Unsere Sekretärin hat einen Neuen. Darüber freut sie sich so sehr, dass sie Kuchen ausgegeben hat. Sie müssen wissen, Süßes wird in der Redaktion nur spendiert bei Geburtstagen, Hochzeiten und der Geburt eines Kindes. Aber für unsere Sekretärin ist der Neue auch ein Grund zum Feiern. Schließlich wird er sie nun jeden Tag begleiten und sie hoffentlich sicher nach Hause bringen – ihr Neuer auf vier Rädern.

„Das eigene Auto ist für die Menschen etwas ganz Besonderes“, sagt Rüdiger Hossiep, Psychologe an der Ruhr-Uni Bochum. Kein anderer Konsumgegenstand bekommt so häufig einen Namen. „Zum Kühlschrank bauen sie keine emotionale Beziehung auf.“ Aber zum Auto!
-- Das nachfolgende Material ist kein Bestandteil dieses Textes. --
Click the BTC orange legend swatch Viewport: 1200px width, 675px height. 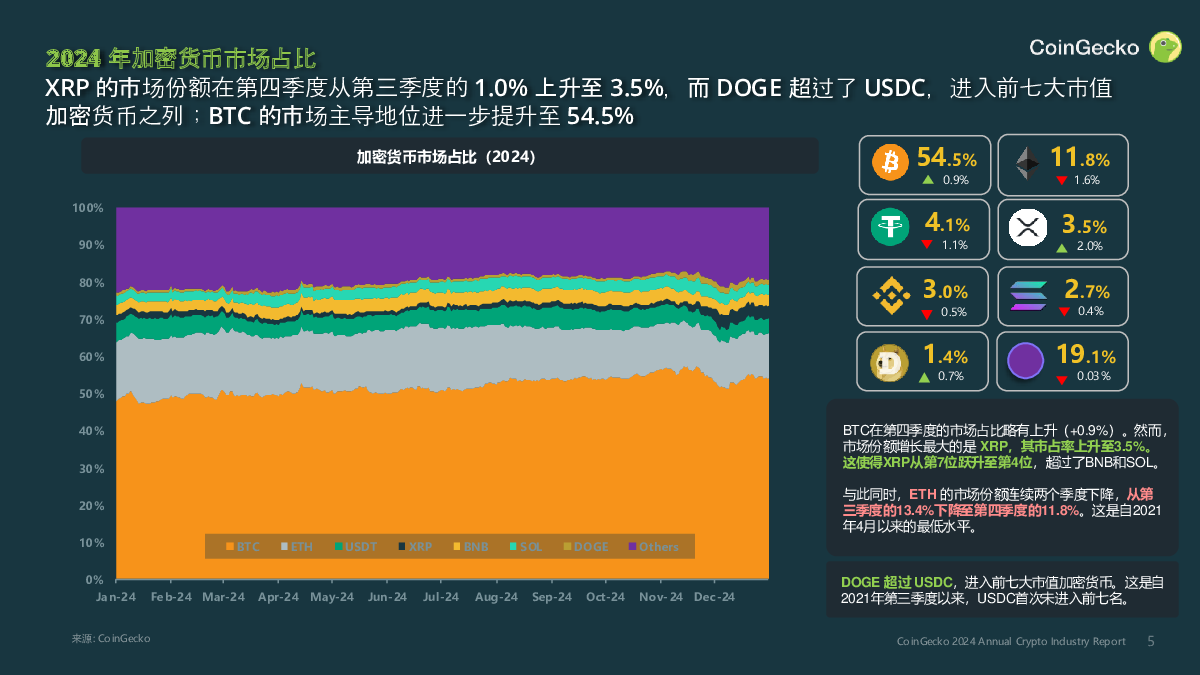point(229,547)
Auch ein olles Auto ist besonders

Jeder kann sich an sein erstes Auto erinnern. „Das ist so ein bisschen wie der erste Freund oder die erste Freundin. So ein Erlebnis vergisst man in der Regel nicht, weil es von sehr starken Gefühlen begleitet ist, und Gefühle konservieren Erinnerungen.“ Mit Fahrspaß, Design und Technik allein lässt sich die Faszination also nicht erklären. „Es kann auch ein olles Auto sein, was Sie geerbt haben. Selbst dann ist das erste Auto etwas Besonderes.“

Wirtschaftspsychologe Rüdiger Hossiep von der Ruhr-Uni Bochum.
Wirtschaftspsychologe Rüdiger Hossiep von der Ruhr-Uni Bochum. © RUB

Man wünscht sich einen Wagen, der zu einem passt. Der Fahrer möchte sportlich wirken? Dann wird er auch das Auto mit dem entsprechenden Image wählen. Er möchte Respekt einflößen? Dann entscheidet er sich womöglich für einen SUV. Auch wenn es andere Autos gibt, die ökologischer und kostengünstiger sind. Und ältere Menschen wünschen sich zwar oft einen Wagen mit weniger Knöpfen und höherem Einstieg. „Wenn ein Auto aber das Image eines Seniorenfahrzeugs hat, will es kein Senior mehr haben.“ Auch er möchte mit dem Wagen jung und dynamisch wirken. „Das Auto ist eine Selbstergänzung. Man sucht etwas, was das Bild von der eigenen Person unterstreicht“, erklärt Hossiep. Das Auto ist das blecherne Selbst.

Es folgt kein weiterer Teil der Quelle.